Supplied data ::
::::::::::

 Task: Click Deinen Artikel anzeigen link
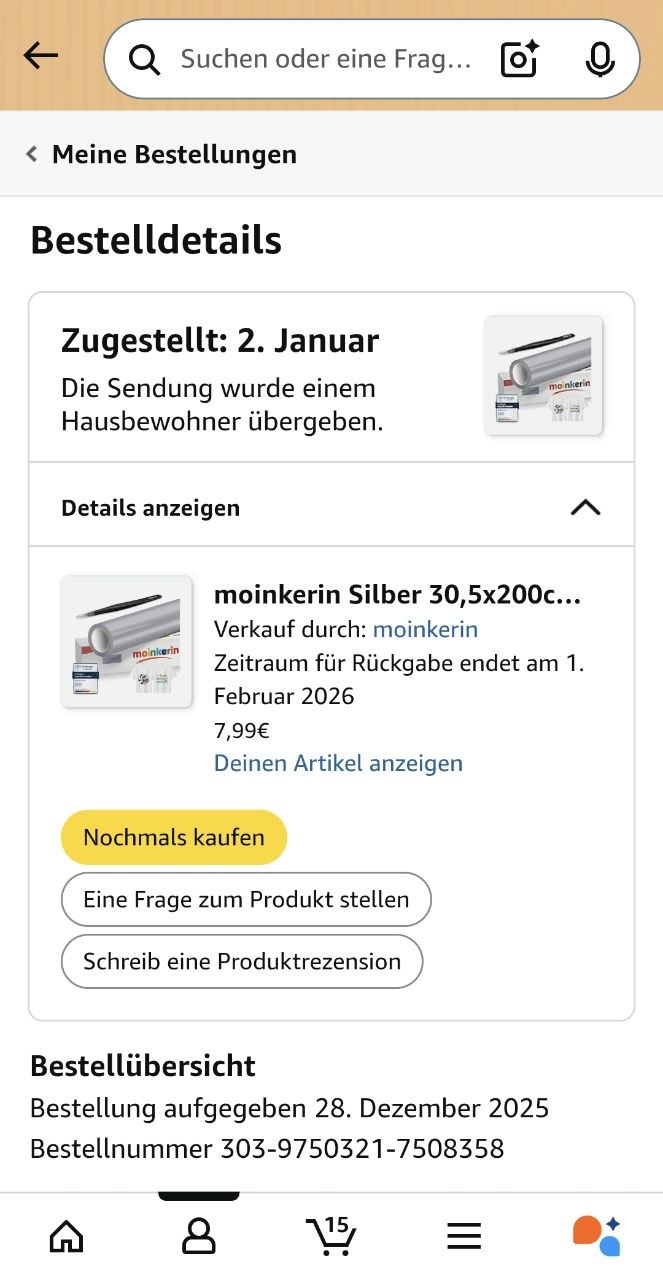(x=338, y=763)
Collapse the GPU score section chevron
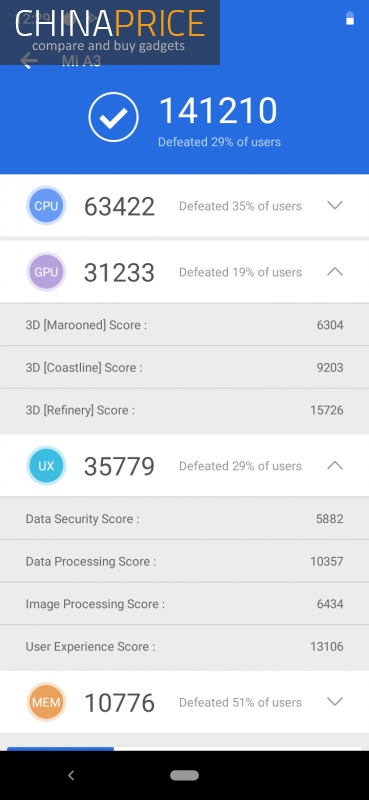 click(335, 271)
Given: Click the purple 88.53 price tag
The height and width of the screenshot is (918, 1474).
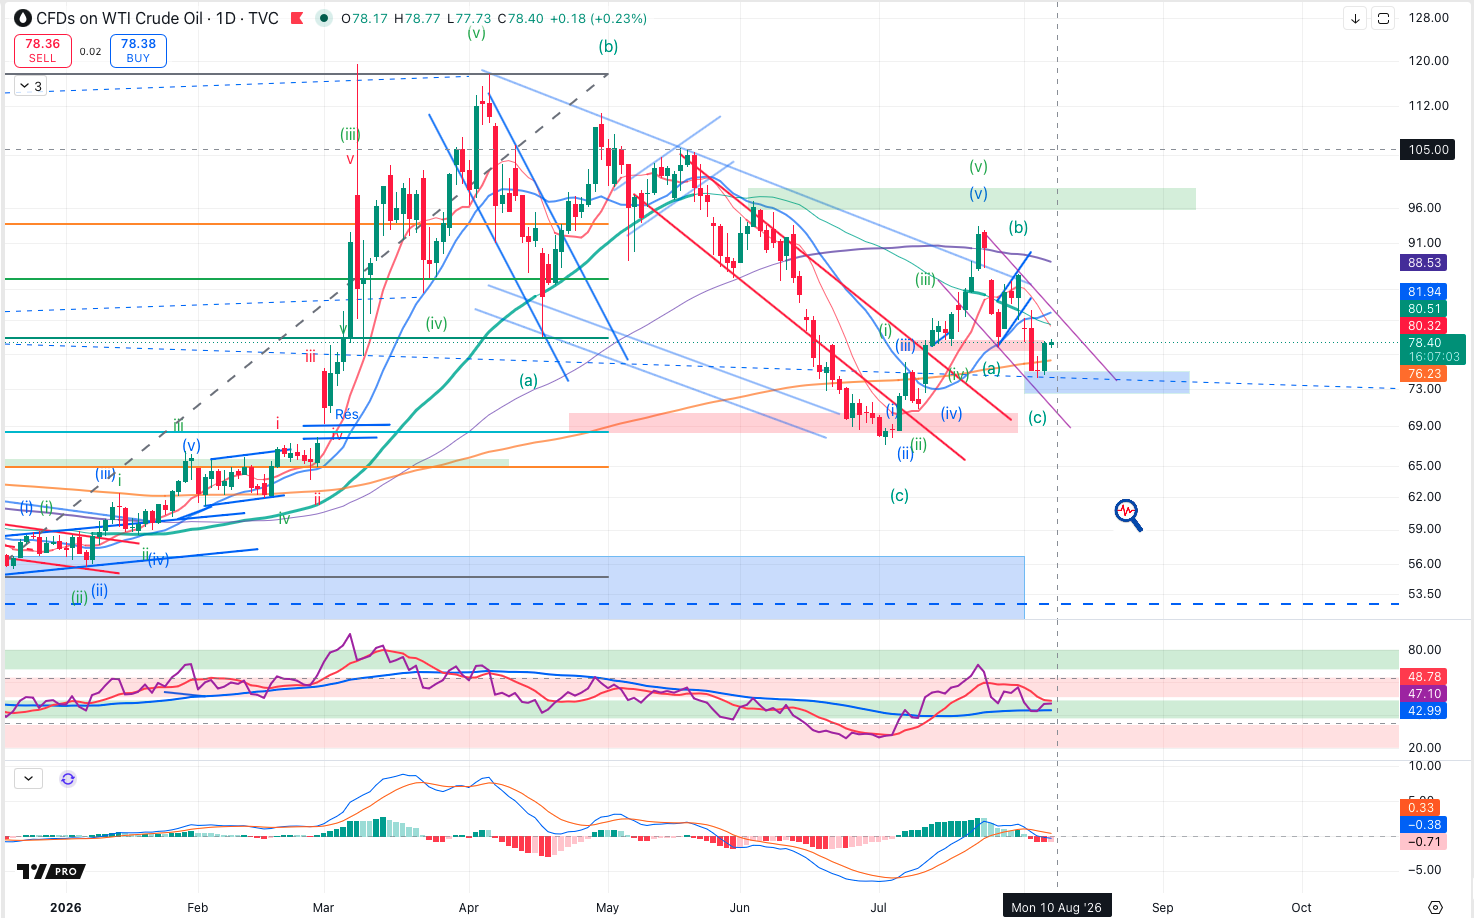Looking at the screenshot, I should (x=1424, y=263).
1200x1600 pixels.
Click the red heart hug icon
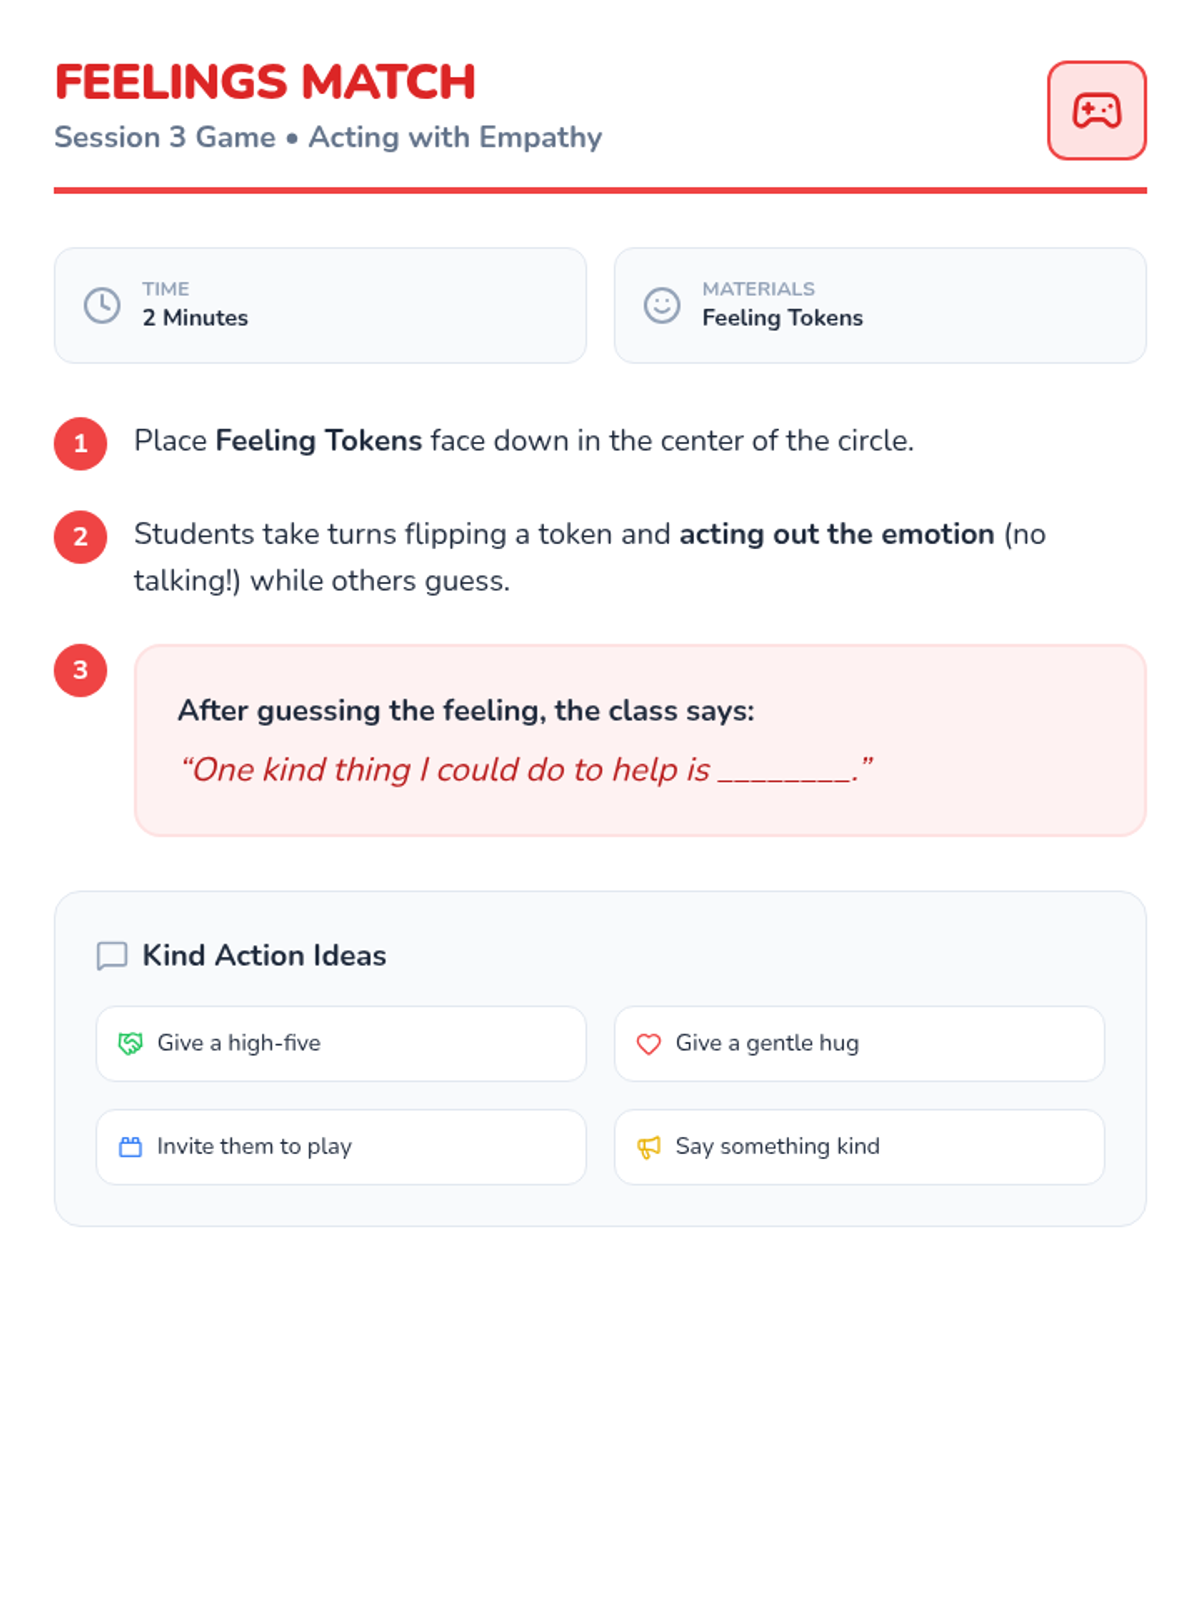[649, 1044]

::::::::::

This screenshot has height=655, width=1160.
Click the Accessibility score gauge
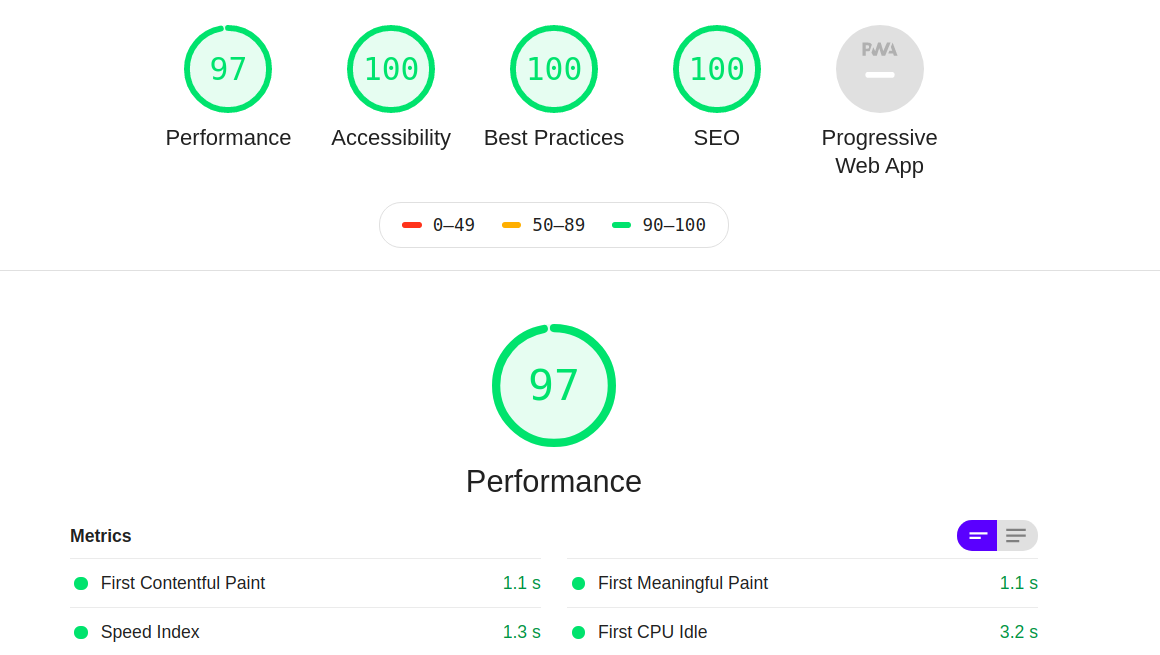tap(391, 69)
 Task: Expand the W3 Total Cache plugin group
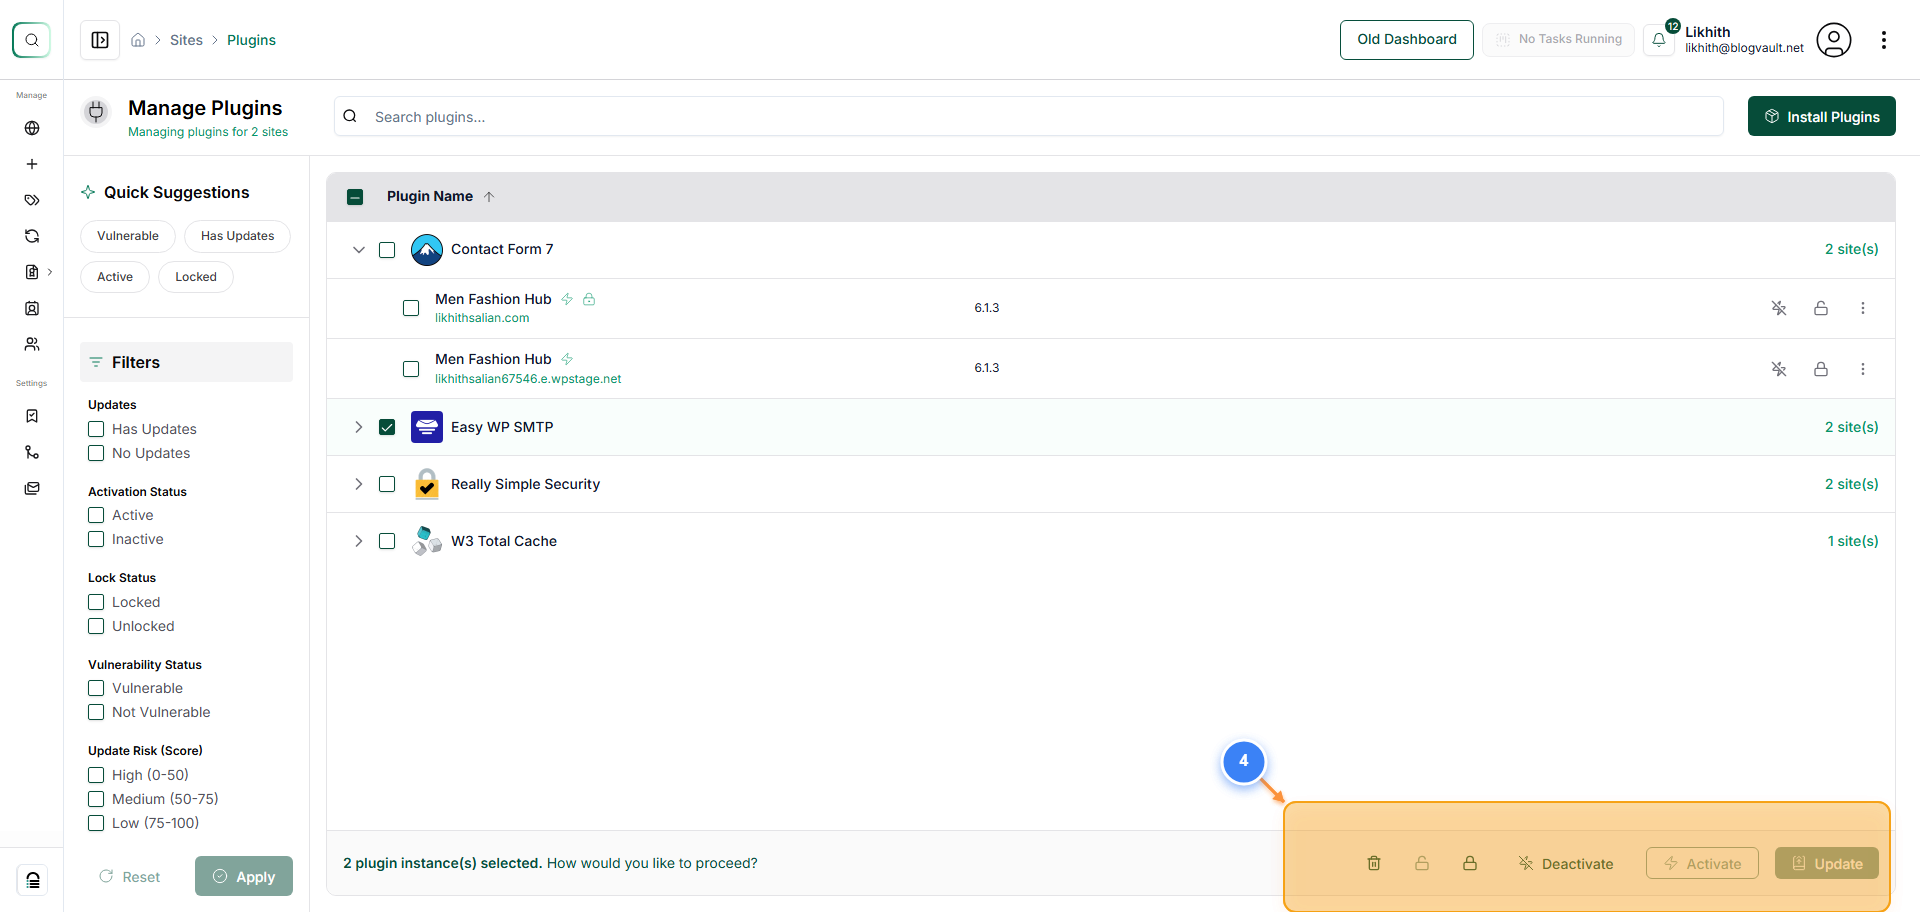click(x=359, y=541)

::::::::::

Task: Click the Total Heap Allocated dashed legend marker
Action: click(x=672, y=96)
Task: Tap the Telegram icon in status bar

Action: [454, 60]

::::::::::

Exercise requirements :: Pick out and copy every line of the records that contains the string "icon". Case counts.

The completed task ::
Click the red heart hug icon
Task: Tap the Telegram icon in status bar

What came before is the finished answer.